- Film poster
- Directed by: RK Dreamwest
- Screenplay by: RK Dreamwest
- Story by: RK Dreamwest
- Produced by: Johnson Thankachan George Varkey
- Starring: Diphul Mathew Nithu Chandran Baiju Bala Vandhitha Manoharan
- Cinematography: Nithin K Raj
- Music by: Rhrithwik S Chand
- Production company: Dreamwest Global India Pvt. Ltd.
- Distributed by: Amazon Prime Video
- Release date: 28 June 2020;
- Running time: 119 minutes
- Country: India
- Language: Malayalam

= Fourth River =

2020 film

Fourth River is a 2020 Indian Malayalam-language political thriller film directed by RK DreamWest, starring Diphul Mathew, Nithu Chandran, Baiju Bala and Rahul Krishna in key roles. Released on 28 June 2020 through Amazon Prime Video, it is the first ever Malayalam language film to have a direct to OTT.

The film produced under the banner of Dreamwest Global by executive producers Johnson Thankachan and George Varky is shot in and around Munnar Valley, Ponmudi and Chitranjali Studio, Thiruvananthapuram.

== Plot ==
Fourth River tells the life of four Naxalite revolutionaries: Naxalite Stephen, his wife Comrade Sophia, his daughter Naxalite Anitha, and their mentor Naxalite Ravi Master as they lived through a turbulent period of the Naxalite movement in India.

== Cast ==
- Diphul Mathew
- Nithu Chandran
- Baiju Bala
- Vandhitha Manoharan
- Rahul Krishna
- Mohan Ollur
- Ala Lakshman
- Pramod Padiyath
- John Joe

== Production ==
Director RK DreamWest had the intention to make a film based on the Communist political movement in India that started in the early 1920s as an anti-colonial struggle when the country was still ruled by Britain. The film progresses through the time after independence in 1947 when the moderate faction of the party joined the democratic process and became the ruling party in several Indian states. In 1967, the dissatisfied extreme left revolutionaries who believed in the Maoist ideology split from the party and launched an armed uprising in the remote tribal village of Naxalbari. Despite several brutal crackdowns, the movement quickly spread to the Southern states. The armed revolutionaries were branded as Naxalites. Since then many of them moved to jungles and remote tribal villages continuing their struggle through guerrilla wars.

The film focuses on the struggle of plantations workers in Munnar, a mountain region in South India known for Tea Plantations.
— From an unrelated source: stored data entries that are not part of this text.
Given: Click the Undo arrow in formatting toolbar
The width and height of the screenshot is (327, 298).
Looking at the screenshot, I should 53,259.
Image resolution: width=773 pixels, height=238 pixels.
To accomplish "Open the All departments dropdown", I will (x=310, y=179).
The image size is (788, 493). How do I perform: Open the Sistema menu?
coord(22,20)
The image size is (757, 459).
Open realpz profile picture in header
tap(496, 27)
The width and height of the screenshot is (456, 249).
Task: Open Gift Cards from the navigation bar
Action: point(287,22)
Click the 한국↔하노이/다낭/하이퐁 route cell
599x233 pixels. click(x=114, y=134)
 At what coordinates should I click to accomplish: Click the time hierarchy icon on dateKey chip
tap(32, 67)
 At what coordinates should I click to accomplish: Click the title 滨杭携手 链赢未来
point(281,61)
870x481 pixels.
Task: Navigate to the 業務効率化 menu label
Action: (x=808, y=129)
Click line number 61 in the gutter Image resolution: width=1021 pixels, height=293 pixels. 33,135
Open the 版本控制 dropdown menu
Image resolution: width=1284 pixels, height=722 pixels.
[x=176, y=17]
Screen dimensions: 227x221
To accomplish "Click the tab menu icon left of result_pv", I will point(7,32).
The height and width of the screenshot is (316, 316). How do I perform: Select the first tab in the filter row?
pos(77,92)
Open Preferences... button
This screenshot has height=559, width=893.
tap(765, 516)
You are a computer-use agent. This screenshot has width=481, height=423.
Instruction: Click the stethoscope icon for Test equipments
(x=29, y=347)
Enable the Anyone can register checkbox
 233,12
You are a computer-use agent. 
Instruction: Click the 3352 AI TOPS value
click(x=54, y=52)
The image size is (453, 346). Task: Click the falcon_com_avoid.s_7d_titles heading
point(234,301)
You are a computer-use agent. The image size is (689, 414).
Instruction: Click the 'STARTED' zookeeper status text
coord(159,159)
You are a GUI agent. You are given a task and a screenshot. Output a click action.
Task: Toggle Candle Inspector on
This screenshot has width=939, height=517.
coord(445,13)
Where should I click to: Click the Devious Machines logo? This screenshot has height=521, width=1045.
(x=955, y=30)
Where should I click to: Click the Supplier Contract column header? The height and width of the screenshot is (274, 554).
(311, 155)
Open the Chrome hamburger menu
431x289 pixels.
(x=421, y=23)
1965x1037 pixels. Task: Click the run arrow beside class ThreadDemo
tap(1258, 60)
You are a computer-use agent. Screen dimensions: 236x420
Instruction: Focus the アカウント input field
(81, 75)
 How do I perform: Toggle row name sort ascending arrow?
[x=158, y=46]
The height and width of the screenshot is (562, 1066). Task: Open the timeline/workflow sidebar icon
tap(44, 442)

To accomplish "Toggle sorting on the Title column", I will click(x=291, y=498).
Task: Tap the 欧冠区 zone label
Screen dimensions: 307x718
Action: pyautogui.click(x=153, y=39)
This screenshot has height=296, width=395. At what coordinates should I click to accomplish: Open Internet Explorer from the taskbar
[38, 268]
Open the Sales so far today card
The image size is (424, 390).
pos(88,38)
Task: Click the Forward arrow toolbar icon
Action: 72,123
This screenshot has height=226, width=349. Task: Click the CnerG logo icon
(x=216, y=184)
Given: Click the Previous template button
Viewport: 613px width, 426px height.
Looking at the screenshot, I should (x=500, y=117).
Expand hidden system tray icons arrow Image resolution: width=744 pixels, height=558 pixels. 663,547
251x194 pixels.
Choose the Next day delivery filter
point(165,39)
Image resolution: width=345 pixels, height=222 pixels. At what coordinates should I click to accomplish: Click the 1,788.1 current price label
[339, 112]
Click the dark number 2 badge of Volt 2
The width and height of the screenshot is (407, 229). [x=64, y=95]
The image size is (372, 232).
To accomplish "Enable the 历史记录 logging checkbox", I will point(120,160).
Plantation owners had been exploiting workers through bonded slavery and cruel punishments for decades. The exploitation culminated in the '90s. Workers launched union strikes under the leadership of the Communist party. As the strike prolonged to several months, poverty and suicides became a routine thing in the valley. Slowly the Communist party lost interest in the strikes and workers became desperate. Naxalites moved in; several workers joined the Naxalite movement changing the life in the valley forever; for better or worse. As demanded by the screenplay, the film was shot in and around Munnar, Ponmudi, and Chitranjali Studio, Thiruvananthapuram. With the Prime Video as the distributor, Fourth River became the first ever Malayalam language film to have a direct to OTT release on 28 June 2020.

==Awards==
The film won the best feature film and the best cinematographer award for Nithin.K Raj at the Canadian cinematography awards and won the best director, best cinematographer and '3rd best feature film' awards at Prague International Film Festival.